Current practices and perspectives on gender-affirming breast and chest wall surgery in the Nordic region: An overview
Gran I, Mikkola A, Sollie M, Holmgaard R, Ojala K, Sigurjonsson H, Amoroso M, Sommar P, Frisén L, Löfgren J and Sackey H
This narrative review provides an in-depth description of gender-affirming breast surgery within the context of publicly funded healthcare systems in the Nordic countries. A comprehensive literature search was conducted in collaboration with two information specialists, focusing on original research, reviews, and clinical guidelines published in English. The prevalence of transgender and non-binary individuals in the Nordic region ranges from 0.04% to 0.6%, depending on the country and study methodology. Gender-affirming treatment, including hormone therapy and surgical interventions such as breast augmentation and mastectomy, plays a critical role in reducing gender dysphoria and improving psychological well-being, with low rates of reported regret. Transfeminine individuals often pursue breast augmentation with implants or autologous fat grafting; procedures tailored to their unique anatomical considerations. These surgeries are associated with improved health-related quality of life and high levels of satisfaction. Surgical planning involves careful consideration of implant type, placement, and incision strategy. Transmasculine individuals commonly undergo chest masculinization, with techniques adapted to breast size, ptosis, skin quality, and individual goals. Both implant-based and mastectomy procedures are generally safe, though complications such as capsular contracture, hematoma, or wound healing disturbances may occur. Although regret is rare, it underscores the need for comprehensive assessment, informed consent, and mental health support throughout the transition process.

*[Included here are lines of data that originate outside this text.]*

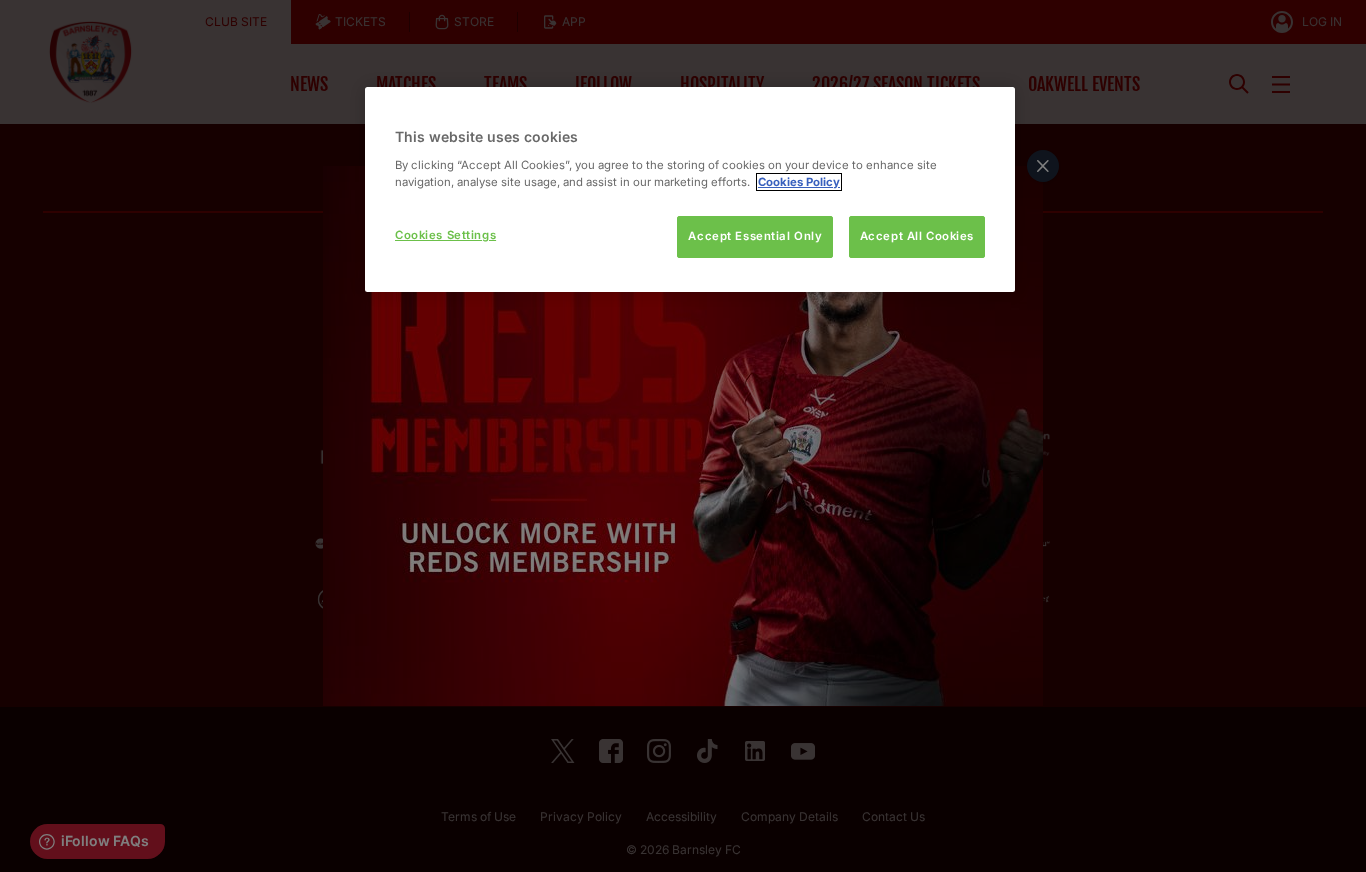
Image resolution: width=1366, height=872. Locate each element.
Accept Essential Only (755, 236)
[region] (690, 189)
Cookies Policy (799, 182)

Breast cancer screening guidelines remain inconsistent, with barriers to access due to legal gender markers and varying levels of provider knowledge While Nordic countries vary in their approaches, all aim to balance medical necessity, individual autonomy, and healthcare equity. Future priorities include refining surgical protocols, expanding research on long-term outcomes, and addressing systemic barriers to ensure inclusive, evidence-based care for all gender-diverse individuals.